A new study by researchers from USC and Oxford, employs a “severely flawed statistical methodology and ignores well established medical facts to ‘suggest’ a unique link between high-fructose corn syrup (HFCS) and Type 2 diabetes,” according to the Washington, D.C.-based Corn Refiners Association (CRA), the national trade association representing the corn refining (wet milling) industry of the United States.
The association pointed out that an earlier study critical of HFCS from the present study’s lead author, Dr. Michael I. Goran, was criticized for both its study design and conclusions. The new study, "High fructose corn syrup and diabetes prevalence: A Global Perspective," appeared in the journal Global Public Health.
“This latest article by Dr. Goran is severely flawed, misleading and risks setting off unfounded alarm about a safe and proven food and beverage ingredient,” noted CRA President Audrae Erickson. “Dr. Goran commits the most fundamental of research errors: Just because an ingredient is available in a nation’s diet does not mean it is uniquely the cause of a disease.”
Added Erickson, “The commonsense message for consumers to understand is to watch their intake of all extra calories, including all added sugars.”
“Diabetes is a complex disease with many underlying factors,” said James M. Rippe, M.D., Professor, BioMedical Sciences, University of Central Florida, and a consultant to CRA. “It is highly unlikely that one component of the diet is uniquely related to diabetes. There are well-established links between obesity and diabetes. That is where we should be focusing our attention, rather than vilifying one component of the diet.”
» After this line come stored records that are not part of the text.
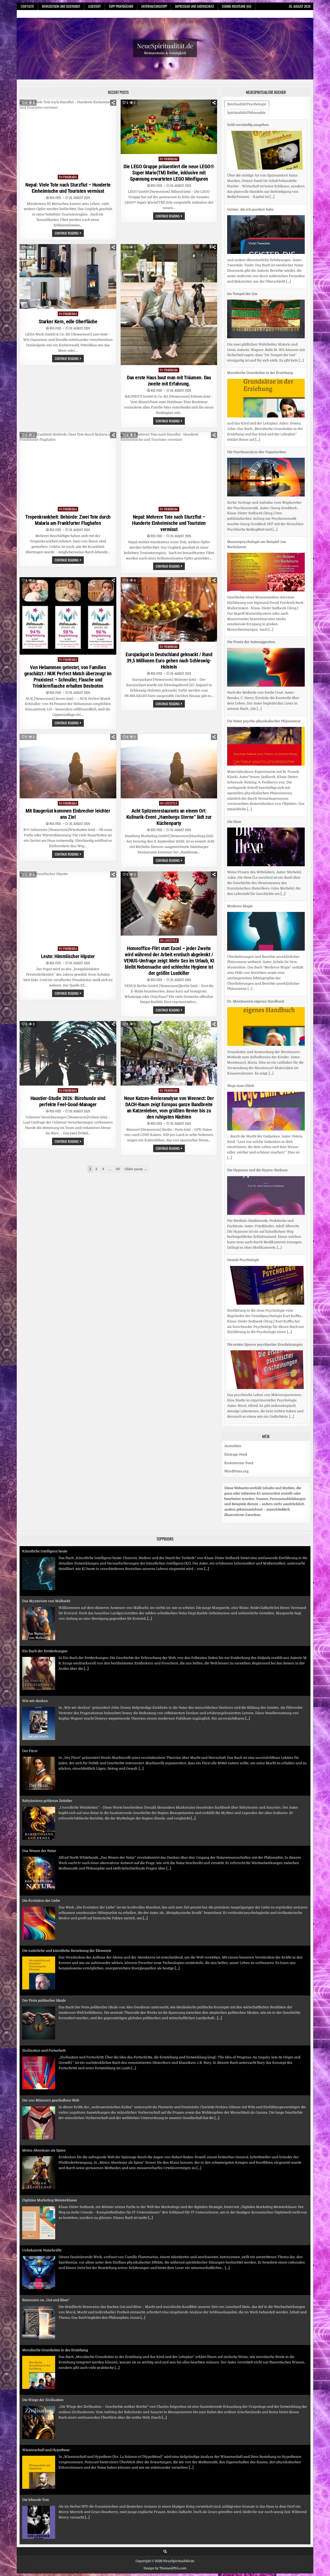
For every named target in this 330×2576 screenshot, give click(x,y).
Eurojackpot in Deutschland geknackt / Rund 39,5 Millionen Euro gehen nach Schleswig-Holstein (169, 660)
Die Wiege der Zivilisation (43, 2333)
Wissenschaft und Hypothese (46, 2383)
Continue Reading (69, 233)
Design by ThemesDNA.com (165, 2563)
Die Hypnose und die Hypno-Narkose (257, 1086)
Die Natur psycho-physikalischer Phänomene (264, 637)
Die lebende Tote (35, 2433)
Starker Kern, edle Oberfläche (68, 321)
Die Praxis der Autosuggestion (251, 557)
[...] (288, 197)
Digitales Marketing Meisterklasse (49, 2133)
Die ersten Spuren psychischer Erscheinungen (265, 1260)
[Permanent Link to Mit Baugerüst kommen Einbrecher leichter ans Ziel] (68, 766)
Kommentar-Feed (238, 1457)
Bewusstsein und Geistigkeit (61, 6)
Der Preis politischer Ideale (44, 1933)
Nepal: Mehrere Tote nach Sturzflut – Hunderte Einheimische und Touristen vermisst (169, 523)
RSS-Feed (55, 197)
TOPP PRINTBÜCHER (121, 6)
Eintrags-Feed (235, 1449)
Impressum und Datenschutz (194, 6)
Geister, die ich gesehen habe (250, 125)
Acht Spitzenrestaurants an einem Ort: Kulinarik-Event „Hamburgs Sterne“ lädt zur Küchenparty (169, 817)
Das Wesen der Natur (39, 1783)
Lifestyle (171, 803)
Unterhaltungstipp (154, 6)
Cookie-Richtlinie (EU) (236, 6)
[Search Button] (165, 2546)
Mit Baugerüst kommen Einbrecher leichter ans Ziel (68, 814)
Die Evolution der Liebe (41, 1833)
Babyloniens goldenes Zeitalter (47, 1734)
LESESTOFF (94, 6)
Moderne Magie (240, 822)
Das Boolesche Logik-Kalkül (45, 2482)
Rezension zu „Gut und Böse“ (46, 2233)
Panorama (70, 177)
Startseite (27, 6)
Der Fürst (29, 1684)
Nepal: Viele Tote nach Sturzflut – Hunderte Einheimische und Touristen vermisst (68, 188)
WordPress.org (236, 1466)
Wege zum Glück (240, 1001)
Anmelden (232, 1440)
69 (118, 1169)
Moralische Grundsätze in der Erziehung (260, 288)
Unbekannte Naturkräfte (42, 2183)
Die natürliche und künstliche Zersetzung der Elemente (66, 1883)
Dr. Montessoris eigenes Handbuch (255, 917)
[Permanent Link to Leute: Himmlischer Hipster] (68, 907)
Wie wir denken (35, 1634)
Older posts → (136, 1169)
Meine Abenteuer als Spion (44, 2083)
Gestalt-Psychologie (243, 1175)
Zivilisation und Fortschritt (43, 1983)
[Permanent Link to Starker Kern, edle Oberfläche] (68, 276)
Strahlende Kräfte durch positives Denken (261, 1344)
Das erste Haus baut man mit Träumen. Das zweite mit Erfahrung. (169, 380)
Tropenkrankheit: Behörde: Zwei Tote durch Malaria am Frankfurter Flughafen (68, 520)
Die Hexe (234, 737)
Food writer Marion Nestle concurred that the study's findings were suspect, telling The New York Times, "I think it's a stretch to say the study shows high-fructose corn syrup has anything special to do with diabetes. Diabetes is a function of development. The more cars, more TVs, more cellphones, more sugar, more meat, more fat, more calories, more obesity, the more diabetes you have."
CRA pointed out that among the reasons for the study’s unreliability were the fact that HFCS and sugar are nutritionally and metabolically equivalent, and the American Medical Association has concluded that HFCS isn’t a unique cause of obesity, so there is no scientific or medical basis to distinguish HFCS from table sugar in terms of human health effects; the research cited compares pure fructose to pure glucose, neither of which is consumed in isolation in a normal diet; and a characteristic of a large group (diabetics) is compared to a single factor (high-fructose corn syrup availability), with no clear evidence of causation.